● Records from a collection
──────
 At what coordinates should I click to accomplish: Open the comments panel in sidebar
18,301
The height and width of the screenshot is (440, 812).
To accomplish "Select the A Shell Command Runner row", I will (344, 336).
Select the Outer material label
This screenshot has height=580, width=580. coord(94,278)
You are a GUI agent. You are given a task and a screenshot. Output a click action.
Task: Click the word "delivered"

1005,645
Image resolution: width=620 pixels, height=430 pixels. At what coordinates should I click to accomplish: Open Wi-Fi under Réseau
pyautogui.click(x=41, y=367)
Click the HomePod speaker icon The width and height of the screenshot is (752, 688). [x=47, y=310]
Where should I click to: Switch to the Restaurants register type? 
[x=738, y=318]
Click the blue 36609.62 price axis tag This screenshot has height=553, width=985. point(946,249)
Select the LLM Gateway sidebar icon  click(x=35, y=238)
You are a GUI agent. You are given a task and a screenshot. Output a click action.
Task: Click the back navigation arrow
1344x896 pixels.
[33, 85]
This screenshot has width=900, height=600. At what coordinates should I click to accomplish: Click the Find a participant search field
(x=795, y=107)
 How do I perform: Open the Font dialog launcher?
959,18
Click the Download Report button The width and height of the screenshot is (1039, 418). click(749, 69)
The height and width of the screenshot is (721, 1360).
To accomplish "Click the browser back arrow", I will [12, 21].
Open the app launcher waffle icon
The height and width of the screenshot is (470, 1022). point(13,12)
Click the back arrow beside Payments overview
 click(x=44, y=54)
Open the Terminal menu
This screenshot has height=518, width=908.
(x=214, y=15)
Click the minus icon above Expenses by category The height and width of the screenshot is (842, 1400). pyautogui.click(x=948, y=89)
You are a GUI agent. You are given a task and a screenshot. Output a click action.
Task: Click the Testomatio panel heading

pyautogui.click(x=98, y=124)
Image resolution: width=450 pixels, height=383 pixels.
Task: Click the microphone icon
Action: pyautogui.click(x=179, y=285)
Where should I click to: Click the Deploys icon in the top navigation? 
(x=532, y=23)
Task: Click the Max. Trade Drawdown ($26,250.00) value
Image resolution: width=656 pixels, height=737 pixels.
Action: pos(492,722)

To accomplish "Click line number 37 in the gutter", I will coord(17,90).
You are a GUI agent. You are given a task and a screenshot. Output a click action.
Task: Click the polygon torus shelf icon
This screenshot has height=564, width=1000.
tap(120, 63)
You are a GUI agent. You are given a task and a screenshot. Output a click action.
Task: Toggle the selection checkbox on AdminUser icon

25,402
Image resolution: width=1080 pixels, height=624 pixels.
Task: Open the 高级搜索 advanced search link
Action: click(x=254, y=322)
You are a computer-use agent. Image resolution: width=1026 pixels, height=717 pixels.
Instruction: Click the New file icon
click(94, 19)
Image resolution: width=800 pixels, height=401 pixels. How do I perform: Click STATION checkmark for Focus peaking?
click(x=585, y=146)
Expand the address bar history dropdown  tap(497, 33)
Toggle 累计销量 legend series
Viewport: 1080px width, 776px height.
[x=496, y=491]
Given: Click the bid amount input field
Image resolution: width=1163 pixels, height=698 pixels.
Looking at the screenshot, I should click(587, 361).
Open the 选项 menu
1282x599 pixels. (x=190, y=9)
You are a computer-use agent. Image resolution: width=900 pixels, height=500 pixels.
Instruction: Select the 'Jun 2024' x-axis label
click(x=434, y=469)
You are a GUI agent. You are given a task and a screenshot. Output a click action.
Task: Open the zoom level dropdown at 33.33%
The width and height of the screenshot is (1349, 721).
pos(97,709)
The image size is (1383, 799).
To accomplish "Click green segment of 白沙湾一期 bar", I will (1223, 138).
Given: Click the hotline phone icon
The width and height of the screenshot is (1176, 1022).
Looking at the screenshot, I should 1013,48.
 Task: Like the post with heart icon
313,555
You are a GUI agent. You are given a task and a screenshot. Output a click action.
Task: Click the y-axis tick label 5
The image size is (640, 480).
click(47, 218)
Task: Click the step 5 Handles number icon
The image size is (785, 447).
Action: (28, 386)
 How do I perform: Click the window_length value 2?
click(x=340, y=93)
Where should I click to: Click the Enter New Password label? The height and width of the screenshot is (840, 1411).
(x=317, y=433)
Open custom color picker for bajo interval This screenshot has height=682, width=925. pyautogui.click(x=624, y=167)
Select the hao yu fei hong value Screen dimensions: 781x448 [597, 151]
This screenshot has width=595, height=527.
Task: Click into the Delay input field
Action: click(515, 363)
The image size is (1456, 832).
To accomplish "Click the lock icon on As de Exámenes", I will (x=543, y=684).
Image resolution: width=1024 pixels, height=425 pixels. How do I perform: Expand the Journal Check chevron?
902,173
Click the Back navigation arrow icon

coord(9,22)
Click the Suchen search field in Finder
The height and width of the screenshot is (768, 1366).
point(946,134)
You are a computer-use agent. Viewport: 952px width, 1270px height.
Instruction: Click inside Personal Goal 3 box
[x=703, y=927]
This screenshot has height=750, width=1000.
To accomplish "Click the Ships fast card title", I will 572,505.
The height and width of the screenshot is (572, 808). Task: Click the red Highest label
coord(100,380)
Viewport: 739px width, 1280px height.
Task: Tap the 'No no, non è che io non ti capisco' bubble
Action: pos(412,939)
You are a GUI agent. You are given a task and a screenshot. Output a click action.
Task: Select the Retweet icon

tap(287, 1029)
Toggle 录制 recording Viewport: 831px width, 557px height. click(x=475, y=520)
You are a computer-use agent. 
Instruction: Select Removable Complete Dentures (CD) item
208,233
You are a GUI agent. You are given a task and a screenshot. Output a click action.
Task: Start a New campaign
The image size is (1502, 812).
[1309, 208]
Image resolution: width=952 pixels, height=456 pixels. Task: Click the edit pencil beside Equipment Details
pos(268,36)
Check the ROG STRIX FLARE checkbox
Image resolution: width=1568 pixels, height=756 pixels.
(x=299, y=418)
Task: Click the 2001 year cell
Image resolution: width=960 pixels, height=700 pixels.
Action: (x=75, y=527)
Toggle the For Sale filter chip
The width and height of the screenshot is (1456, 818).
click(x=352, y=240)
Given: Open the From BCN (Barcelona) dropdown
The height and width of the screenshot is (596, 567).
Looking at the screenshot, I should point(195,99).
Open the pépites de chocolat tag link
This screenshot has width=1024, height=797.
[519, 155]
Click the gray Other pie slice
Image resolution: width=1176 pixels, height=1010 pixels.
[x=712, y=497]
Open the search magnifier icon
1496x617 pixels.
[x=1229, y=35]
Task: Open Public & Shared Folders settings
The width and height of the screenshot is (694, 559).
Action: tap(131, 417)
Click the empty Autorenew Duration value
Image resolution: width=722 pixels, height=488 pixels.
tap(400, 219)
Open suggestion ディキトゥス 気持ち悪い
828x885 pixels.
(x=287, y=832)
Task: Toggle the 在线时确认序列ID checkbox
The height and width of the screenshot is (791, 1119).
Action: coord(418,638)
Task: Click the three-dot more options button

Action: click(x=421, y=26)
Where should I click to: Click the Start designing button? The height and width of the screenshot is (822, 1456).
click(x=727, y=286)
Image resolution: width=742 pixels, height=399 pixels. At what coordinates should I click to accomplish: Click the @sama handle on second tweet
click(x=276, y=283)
──────
● What is needed
If a line in the data above contains "will", return that line.

● Answer to this exercise
To accomplish "Select the A Shell Command Runner row", I will (344, 336).
To accomplish "Click the browser back arrow", I will [12, 21].
To accomplish "Click line number 37 in the gutter", I will coord(17,90).
To accomplish "Click green segment of 白沙湾一期 bar", I will (1223, 138).
To accomplish "Click the lock icon on As de Exámenes", I will (x=543, y=684).
To accomplish "Click the Ships fast card title", I will 572,505.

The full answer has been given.